Excerpt:
————

If I were in charge of the partition of India, I’d do it bottom-up. Starting with the smallest practical districts, ask in each one: For each of your neighbors, would you amalgamate? Do the most favored mergers (skipping any that would create enclaves), and ask again.

(It appears that I had this idea first for Iraq after US occupation and later applied it to India.)

I imagine the result as perhaps a hundred unitary states in twenty confederations, each including both new republics and old monarchies.

A new thought. Suppose that, where mergers are least popular, we make the boundary permanent and not ask again. We might end up with some C-shaped states, partly divided by an internal boundary (imagine that France’s borders include the Loire). What would that mean?

Thursday, 2020 April 23, 06:43 — medicine, politics

hope you don’t mind if I sit this one out

Looks like I’m staying home alone until a vaccine comes; it’s what I mostly do anyway, though I miss the weekly card games. As a libertarian, I do not presume to know what’s best for others. So, lucky me, I need not obsess about policy.

————

Questions on the material:
1 - Write out the part of the excerpt from "hope you don’t" to "obsess about policy.", word for word.
2 - Translate this sentence from the excerpt into Spanish: "I imagine the result as perhaps a hundred unitary states in twenty confederations, each including both new republics and old monarchies."
3 - Answer these questions using the excerpt.
(a) For which country did the writer first have the bottom-up idea?
(b) Which river does the writer picture as part of France's borders?
(c) What does the writer miss while staying home?
The lines after this note are separate material and don't relate to the excerpt.

————

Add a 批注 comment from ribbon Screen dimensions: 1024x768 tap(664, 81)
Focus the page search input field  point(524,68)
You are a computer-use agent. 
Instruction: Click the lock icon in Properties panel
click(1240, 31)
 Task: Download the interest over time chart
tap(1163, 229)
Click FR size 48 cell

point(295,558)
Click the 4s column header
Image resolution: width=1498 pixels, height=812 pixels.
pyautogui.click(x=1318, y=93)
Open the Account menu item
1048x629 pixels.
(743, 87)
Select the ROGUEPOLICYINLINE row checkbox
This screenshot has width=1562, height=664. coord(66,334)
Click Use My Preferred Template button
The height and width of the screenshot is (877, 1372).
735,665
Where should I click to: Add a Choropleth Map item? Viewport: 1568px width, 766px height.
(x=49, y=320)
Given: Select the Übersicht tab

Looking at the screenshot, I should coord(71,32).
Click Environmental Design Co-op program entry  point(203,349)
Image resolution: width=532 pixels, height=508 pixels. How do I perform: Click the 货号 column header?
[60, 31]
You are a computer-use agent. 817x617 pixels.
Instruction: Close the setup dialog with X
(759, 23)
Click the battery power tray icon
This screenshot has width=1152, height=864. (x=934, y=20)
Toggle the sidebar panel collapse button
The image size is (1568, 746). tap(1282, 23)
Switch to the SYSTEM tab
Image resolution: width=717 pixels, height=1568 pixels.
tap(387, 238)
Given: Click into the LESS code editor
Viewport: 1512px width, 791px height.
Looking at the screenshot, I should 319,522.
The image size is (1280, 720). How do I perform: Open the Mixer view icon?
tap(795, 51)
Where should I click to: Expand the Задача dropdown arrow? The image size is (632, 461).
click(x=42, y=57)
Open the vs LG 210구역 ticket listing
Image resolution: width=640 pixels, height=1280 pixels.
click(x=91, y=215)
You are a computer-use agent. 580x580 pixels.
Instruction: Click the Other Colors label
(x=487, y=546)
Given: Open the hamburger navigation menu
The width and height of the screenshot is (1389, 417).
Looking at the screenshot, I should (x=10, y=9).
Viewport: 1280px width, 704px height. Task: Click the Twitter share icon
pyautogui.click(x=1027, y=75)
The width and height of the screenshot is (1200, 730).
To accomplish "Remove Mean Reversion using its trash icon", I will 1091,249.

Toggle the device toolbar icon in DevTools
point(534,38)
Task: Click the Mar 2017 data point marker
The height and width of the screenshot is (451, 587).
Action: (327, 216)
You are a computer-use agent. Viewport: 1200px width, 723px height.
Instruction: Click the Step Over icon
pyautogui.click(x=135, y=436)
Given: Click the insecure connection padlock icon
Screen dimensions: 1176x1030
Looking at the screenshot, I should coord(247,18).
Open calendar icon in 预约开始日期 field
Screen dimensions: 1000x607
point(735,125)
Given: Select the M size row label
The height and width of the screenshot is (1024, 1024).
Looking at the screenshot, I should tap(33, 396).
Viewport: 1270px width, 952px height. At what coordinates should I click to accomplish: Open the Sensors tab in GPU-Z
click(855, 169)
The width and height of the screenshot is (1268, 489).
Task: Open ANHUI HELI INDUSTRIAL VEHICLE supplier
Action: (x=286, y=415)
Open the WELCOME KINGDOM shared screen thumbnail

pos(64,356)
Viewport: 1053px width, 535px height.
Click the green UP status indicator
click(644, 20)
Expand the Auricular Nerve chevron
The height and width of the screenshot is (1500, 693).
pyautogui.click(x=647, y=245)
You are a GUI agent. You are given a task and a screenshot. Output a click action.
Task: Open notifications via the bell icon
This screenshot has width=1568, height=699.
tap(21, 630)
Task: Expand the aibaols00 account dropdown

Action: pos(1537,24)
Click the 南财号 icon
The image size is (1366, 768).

————

Answers to the tasks:
1 -
hope you don’t mind if I sit this one out

Looks like I’m staying home alone until a vaccine comes; it’s what I mostly do anyway, though I miss the weekly card games. As a libertarian, I do not presume to know what’s best for others. So, lucky me, I need not obsess about policy.

2 - Imagino el resultado como quizá cien estados unitarios en veinte confederaciones, cada una de las cuales incluye tanto nuevas repúblicas como antiguas monarquías.

3 -
(a) Iraq, after US occupation.
(b) The Loire.
(c) The weekly card games.